We are moving into a brave new world in this area, and it’s going to be disruptive and painful. Like it or not, you’ve got to stay on top of developments here, because preparedness is the best form of protection.

You Will NEVER Replace This

Elon Musk is probably best-known as the founder of Tesla. When Elon isn’t re-inventing the automobile, he’s running SpaceX, a company that builds and launches rockets and spacecraft. To keep busy, he also runs The Boring Company that plans to tunnel highways under major cities to relieve traffic congestion (a company that also generated a reported $10 million selling flamethrowers to consumers – yes you read that correctly!). On the more esoteric end of the scale, he also founded Neuralink, a company focused on developing brain-computer interfaces. Love him or hate him, you can’t deny he’s brilliantly innovative.

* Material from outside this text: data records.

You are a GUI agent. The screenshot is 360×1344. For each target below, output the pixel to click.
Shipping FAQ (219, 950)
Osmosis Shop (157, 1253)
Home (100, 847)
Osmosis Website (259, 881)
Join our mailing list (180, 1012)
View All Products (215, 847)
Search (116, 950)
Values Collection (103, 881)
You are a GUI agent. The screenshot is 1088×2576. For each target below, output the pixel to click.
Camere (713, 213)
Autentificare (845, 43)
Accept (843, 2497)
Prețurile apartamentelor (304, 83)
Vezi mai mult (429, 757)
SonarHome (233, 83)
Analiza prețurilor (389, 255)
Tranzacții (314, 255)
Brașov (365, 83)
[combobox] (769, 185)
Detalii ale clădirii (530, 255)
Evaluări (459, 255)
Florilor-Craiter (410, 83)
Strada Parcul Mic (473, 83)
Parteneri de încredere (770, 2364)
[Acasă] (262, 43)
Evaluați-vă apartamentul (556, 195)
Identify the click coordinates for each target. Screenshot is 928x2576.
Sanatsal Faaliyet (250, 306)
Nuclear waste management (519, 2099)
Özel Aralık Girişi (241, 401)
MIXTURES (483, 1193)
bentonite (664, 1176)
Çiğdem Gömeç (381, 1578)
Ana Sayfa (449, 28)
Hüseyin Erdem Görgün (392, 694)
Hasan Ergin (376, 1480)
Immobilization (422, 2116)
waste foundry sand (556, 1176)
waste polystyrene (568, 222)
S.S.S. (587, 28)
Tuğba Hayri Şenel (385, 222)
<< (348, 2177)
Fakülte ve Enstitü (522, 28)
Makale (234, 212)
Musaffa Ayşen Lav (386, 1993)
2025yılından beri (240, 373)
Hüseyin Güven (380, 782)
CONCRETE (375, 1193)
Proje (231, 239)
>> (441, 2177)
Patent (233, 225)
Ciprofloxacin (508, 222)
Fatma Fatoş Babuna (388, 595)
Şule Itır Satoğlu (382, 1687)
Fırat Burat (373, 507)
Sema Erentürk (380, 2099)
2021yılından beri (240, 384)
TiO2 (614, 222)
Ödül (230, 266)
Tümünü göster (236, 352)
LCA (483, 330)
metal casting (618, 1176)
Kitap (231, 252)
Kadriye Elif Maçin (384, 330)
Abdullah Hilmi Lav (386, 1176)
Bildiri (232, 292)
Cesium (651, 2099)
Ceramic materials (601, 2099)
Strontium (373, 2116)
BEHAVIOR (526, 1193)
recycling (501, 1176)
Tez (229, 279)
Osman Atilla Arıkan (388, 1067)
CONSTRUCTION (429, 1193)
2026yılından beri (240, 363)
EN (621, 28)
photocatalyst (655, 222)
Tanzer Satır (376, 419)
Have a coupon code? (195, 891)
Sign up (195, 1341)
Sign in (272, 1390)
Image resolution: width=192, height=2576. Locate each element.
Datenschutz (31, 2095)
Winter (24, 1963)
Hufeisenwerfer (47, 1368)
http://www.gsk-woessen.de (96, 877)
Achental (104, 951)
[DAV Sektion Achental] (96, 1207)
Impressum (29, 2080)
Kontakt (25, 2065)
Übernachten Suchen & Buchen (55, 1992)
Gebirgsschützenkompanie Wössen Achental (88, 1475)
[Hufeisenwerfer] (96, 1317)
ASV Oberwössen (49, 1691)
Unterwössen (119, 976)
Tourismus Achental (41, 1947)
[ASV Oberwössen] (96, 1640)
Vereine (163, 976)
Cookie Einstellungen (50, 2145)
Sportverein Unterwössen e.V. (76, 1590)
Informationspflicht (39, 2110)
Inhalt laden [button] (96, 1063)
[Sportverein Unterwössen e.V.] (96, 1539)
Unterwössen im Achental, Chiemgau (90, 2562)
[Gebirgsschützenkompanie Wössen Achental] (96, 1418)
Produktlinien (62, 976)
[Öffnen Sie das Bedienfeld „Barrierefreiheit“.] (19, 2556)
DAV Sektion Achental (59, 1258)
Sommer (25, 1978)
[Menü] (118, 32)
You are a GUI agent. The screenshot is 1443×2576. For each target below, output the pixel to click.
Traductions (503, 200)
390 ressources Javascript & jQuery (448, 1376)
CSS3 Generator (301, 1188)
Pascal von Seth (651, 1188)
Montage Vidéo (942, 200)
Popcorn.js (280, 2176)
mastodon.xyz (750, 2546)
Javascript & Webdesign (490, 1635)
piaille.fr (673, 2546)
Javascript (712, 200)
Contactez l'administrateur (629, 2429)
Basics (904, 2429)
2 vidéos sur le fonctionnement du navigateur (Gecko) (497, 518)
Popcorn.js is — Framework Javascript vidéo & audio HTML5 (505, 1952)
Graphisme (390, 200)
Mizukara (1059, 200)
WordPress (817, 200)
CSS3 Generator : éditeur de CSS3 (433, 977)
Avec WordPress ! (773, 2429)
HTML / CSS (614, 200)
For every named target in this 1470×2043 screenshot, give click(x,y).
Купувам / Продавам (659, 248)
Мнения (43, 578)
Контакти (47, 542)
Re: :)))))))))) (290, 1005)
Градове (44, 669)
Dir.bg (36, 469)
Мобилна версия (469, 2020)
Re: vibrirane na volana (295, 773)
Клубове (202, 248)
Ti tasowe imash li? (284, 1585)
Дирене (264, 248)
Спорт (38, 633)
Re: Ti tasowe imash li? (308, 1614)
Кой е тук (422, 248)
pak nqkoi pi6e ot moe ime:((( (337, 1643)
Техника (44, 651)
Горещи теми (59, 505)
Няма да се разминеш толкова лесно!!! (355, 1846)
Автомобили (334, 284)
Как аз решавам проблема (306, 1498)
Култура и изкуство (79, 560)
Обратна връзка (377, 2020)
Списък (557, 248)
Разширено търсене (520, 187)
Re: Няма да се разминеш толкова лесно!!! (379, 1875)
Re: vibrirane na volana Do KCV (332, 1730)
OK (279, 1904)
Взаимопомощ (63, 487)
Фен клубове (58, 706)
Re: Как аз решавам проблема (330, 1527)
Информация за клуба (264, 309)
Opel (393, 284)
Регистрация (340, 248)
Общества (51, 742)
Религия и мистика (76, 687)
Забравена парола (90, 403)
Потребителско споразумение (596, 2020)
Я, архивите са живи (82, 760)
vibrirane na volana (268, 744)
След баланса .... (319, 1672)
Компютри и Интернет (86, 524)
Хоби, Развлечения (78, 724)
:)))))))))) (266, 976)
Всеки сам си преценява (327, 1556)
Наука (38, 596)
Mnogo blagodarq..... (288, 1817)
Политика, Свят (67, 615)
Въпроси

Many people know that Elon Musk got rich as one of the founders of PayPal. Far fewer know that his initial business success came as the creator of an online yellow pages company called Zip2 way back in 1996. Seeking to partner with print yellow publishers, he and his brother visited a top executive at the largest yellow pages publisher in Canada. After pitching their vision, the executive responded by picking up one of his thickest directories off his desk, throwing it at them and saying, “You ever think you’re going to replace this?”

 Well, 25 years later, we know the answer to that one. Not only did the Internet replace the print yellow pages business, it largely destroyed the legacy yellow pages industry as well. Not surprisingly, the Musk brothers did well when Zip2 was ultimately sold for $300 million.

 But what caused the death of the huge and fabulously profitable yellow pages industry? At the time, a lot of people (including me) thought the Internet would herald a new era of growth for the industry. The answer, in large part, was hubris. 

Almost without exception, the big yellow pages publishers decided the fastest path to online riches was to take their regional products and go national. Overnight, these companies bought national business databases to roll out national yellow pages products. In doing so, they moved from having deep information on all the companies in their region, to having nothing more than name, address and telephone for all companies nationally. They vastly degraded the information value of their products in the belief that advertisers would flock to their doors. That’s critically important, because with yellow pages and buying guides, the advertising is the content.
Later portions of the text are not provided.